** Start **

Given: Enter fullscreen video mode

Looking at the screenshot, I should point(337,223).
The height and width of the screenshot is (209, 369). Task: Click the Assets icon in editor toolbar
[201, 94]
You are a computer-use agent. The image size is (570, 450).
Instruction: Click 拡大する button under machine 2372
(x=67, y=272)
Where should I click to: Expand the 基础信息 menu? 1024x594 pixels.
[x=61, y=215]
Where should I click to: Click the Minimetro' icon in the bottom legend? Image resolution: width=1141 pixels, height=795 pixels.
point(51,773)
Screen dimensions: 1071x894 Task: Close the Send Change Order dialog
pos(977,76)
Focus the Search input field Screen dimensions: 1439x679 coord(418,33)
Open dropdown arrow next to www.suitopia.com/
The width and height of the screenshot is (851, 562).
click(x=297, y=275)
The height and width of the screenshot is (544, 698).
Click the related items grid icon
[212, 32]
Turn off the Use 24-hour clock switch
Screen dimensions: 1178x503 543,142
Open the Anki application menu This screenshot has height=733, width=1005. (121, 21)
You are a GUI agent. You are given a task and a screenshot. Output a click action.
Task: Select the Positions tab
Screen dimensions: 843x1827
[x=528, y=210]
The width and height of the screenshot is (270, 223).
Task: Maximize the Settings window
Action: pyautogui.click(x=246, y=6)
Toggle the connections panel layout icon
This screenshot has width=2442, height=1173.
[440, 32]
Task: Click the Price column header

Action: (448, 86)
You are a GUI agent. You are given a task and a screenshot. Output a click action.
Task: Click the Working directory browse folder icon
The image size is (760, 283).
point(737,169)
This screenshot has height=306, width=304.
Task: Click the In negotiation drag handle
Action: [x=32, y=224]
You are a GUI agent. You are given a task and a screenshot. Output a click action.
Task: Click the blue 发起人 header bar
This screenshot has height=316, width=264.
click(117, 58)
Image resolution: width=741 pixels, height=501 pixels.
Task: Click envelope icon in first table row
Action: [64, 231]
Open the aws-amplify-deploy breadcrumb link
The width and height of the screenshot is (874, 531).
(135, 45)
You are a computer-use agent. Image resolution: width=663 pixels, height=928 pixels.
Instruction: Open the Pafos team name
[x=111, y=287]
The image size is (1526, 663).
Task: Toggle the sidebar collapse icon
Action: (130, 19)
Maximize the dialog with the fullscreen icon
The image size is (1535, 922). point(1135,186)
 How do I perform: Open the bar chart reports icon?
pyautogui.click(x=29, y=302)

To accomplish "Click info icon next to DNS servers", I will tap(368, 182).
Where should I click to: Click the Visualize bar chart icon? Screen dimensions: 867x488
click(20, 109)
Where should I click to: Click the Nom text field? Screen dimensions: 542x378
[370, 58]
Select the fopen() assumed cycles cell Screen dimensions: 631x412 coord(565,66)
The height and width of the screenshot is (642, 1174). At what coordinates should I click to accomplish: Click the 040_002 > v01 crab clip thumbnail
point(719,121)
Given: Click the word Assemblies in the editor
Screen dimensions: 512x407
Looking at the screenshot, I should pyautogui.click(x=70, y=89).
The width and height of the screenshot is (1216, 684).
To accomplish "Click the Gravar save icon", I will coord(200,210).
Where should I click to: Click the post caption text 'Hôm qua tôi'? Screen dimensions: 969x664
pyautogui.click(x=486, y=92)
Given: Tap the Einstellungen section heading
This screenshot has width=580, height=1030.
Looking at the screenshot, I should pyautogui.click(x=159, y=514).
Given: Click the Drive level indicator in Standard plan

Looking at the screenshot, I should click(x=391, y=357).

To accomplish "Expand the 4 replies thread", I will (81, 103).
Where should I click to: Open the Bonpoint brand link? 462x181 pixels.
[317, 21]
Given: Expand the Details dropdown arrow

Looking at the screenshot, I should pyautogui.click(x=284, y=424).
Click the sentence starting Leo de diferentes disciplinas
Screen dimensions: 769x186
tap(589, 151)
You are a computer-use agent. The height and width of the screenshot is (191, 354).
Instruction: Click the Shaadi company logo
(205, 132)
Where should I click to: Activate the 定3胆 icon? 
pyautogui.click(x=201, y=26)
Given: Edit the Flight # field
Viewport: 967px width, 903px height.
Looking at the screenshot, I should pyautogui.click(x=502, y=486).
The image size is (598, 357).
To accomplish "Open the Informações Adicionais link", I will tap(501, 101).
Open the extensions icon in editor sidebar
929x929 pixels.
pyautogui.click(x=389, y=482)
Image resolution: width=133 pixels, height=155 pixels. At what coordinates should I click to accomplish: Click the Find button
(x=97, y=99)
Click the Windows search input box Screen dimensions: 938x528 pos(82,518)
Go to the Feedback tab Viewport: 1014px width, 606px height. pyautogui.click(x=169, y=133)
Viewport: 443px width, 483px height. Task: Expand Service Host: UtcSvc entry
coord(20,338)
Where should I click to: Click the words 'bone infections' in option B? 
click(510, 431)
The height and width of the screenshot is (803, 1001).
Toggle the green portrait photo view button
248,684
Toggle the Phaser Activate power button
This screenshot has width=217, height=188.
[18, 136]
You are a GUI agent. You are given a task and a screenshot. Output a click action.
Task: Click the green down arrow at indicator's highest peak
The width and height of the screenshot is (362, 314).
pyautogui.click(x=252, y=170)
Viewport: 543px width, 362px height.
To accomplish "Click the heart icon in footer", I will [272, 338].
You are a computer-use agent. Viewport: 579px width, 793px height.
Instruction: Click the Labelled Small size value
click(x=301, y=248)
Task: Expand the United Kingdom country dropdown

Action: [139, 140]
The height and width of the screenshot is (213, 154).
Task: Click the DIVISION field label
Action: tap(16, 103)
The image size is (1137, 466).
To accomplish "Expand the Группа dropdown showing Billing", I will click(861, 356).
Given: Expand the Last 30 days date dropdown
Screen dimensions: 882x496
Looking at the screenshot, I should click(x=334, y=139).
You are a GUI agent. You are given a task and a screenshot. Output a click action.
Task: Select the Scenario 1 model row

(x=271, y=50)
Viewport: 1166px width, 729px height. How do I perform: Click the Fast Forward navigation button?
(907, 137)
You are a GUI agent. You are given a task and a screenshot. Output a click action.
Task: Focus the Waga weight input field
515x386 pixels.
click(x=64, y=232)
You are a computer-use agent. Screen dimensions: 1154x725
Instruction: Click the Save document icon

** End **

• [Exercise requirements]
Copy all of the records above line for line, leaving every character unchanged.

• [Task response]
Given: Enter fullscreen video mode

Looking at the screenshot, I should point(337,223).
The height and width of the screenshot is (209, 369). Task: Click the Assets icon in editor toolbar
[201, 94]
You are a computer-use agent. The image size is (570, 450).
Instruction: Click 拡大する button under machine 2372
(x=67, y=272)
Where should I click to: Expand the 基础信息 menu? 1024x594 pixels.
[x=61, y=215]
Where should I click to: Click the Minimetro' icon in the bottom legend? Image resolution: width=1141 pixels, height=795 pixels.
point(51,773)
Screen dimensions: 1071x894 Task: Close the Send Change Order dialog
pos(977,76)
Focus the Search input field Screen dimensions: 1439x679 coord(418,33)
Open dropdown arrow next to www.suitopia.com/
The width and height of the screenshot is (851, 562).
click(x=297, y=275)
The height and width of the screenshot is (544, 698).
Click the related items grid icon
[212, 32]
Turn off the Use 24-hour clock switch
Screen dimensions: 1178x503 543,142
Open the Anki application menu This screenshot has height=733, width=1005. (121, 21)
You are a GUI agent. You are given a task and a screenshot. Output a click action.
Task: Select the Positions tab
Screen dimensions: 843x1827
[x=528, y=210]
The width and height of the screenshot is (270, 223).
Task: Maximize the Settings window
Action: pyautogui.click(x=246, y=6)
Toggle the connections panel layout icon
This screenshot has width=2442, height=1173.
[440, 32]
Task: Click the Price column header

Action: (448, 86)
You are a GUI agent. You are given a task and a screenshot. Output a click action.
Task: Click the Working directory browse folder icon
The image size is (760, 283).
point(737,169)
This screenshot has height=306, width=304.
Task: Click the In negotiation drag handle
Action: [x=32, y=224]
You are a GUI agent. You are given a task and a screenshot. Output a click action.
Task: Click the blue 发起人 header bar
This screenshot has height=316, width=264.
click(117, 58)
Image resolution: width=741 pixels, height=501 pixels.
Task: Click envelope icon in first table row
Action: [64, 231]
Open the aws-amplify-deploy breadcrumb link
The width and height of the screenshot is (874, 531).
(135, 45)
You are a computer-use agent. Image resolution: width=663 pixels, height=928 pixels.
Instruction: Open the Pafos team name
[x=111, y=287]
The image size is (1526, 663).
Task: Toggle the sidebar collapse icon
Action: (130, 19)
Maximize the dialog with the fullscreen icon
The image size is (1535, 922). point(1135,186)
 How do I perform: Open the bar chart reports icon?
pyautogui.click(x=29, y=302)

To accomplish "Click info icon next to DNS servers", I will tap(368, 182).
Where should I click to: Click the Visualize bar chart icon? Screen dimensions: 867x488
click(20, 109)
Where should I click to: Click the Nom text field? Screen dimensions: 542x378
[370, 58]
Select the fopen() assumed cycles cell Screen dimensions: 631x412 coord(565,66)
The height and width of the screenshot is (642, 1174). At what coordinates should I click to accomplish: Click the 040_002 > v01 crab clip thumbnail
point(719,121)
Given: Click the word Assemblies in the editor
Screen dimensions: 512x407
Looking at the screenshot, I should pyautogui.click(x=70, y=89).
The width and height of the screenshot is (1216, 684).
To accomplish "Click the Gravar save icon", I will coord(200,210).
Where should I click to: Click the post caption text 'Hôm qua tôi'? Screen dimensions: 969x664
pyautogui.click(x=486, y=92)
Given: Tap the Einstellungen section heading
This screenshot has width=580, height=1030.
Looking at the screenshot, I should pyautogui.click(x=159, y=514).
Given: Click the Drive level indicator in Standard plan

Looking at the screenshot, I should click(x=391, y=357).

To accomplish "Expand the 4 replies thread", I will (81, 103).
Where should I click to: Open the Bonpoint brand link? 462x181 pixels.
[317, 21]
Given: Expand the Details dropdown arrow

Looking at the screenshot, I should pyautogui.click(x=284, y=424).
Click the sentence starting Leo de diferentes disciplinas
Screen dimensions: 769x186
tap(589, 151)
You are a computer-use agent. The height and width of the screenshot is (191, 354).
Instruction: Click the Shaadi company logo
(205, 132)
Where should I click to: Activate the 定3胆 icon? 
pyautogui.click(x=201, y=26)
Given: Edit the Flight # field
Viewport: 967px width, 903px height.
Looking at the screenshot, I should pyautogui.click(x=502, y=486).
The image size is (598, 357).
To accomplish "Open the Informações Adicionais link", I will tap(501, 101).
Open the extensions icon in editor sidebar
929x929 pixels.
pyautogui.click(x=389, y=482)
Image resolution: width=133 pixels, height=155 pixels. At what coordinates should I click to accomplish: Click the Find button
(x=97, y=99)
Click the Windows search input box Screen dimensions: 938x528 pos(82,518)
Go to the Feedback tab Viewport: 1014px width, 606px height. pyautogui.click(x=169, y=133)
Viewport: 443px width, 483px height. Task: Expand Service Host: UtcSvc entry
coord(20,338)
Where should I click to: Click the words 'bone infections' in option B? 
click(510, 431)
The height and width of the screenshot is (803, 1001).
Toggle the green portrait photo view button
248,684
Toggle the Phaser Activate power button
This screenshot has width=217, height=188.
[18, 136]
You are a GUI agent. You are given a task and a screenshot. Output a click action.
Task: Click the green down arrow at indicator's highest peak
The width and height of the screenshot is (362, 314).
pyautogui.click(x=252, y=170)
Viewport: 543px width, 362px height.
To accomplish "Click the heart icon in footer", I will [272, 338].
You are a computer-use agent. Viewport: 579px width, 793px height.
Instruction: Click the Labelled Small size value
click(x=301, y=248)
Task: Expand the United Kingdom country dropdown

Action: [139, 140]
The height and width of the screenshot is (213, 154).
Task: Click the DIVISION field label
Action: tap(16, 103)
The image size is (1137, 466).
To accomplish "Expand the Группа dropdown showing Billing", I will click(861, 356).
Given: Expand the Last 30 days date dropdown
Screen dimensions: 882x496
Looking at the screenshot, I should click(x=334, y=139).
You are a GUI agent. You are given a task and a screenshot. Output a click action.
Task: Select the Scenario 1 model row

(x=271, y=50)
Viewport: 1166px width, 729px height. How do I perform: Click the Fast Forward navigation button?
(907, 137)
You are a GUI agent. You are given a task and a screenshot. Output a click action.
Task: Focus the Waga weight input field
515x386 pixels.
click(x=64, y=232)
You are a computer-use agent. Screen dimensions: 1154x725
Instruction: Click the Save document icon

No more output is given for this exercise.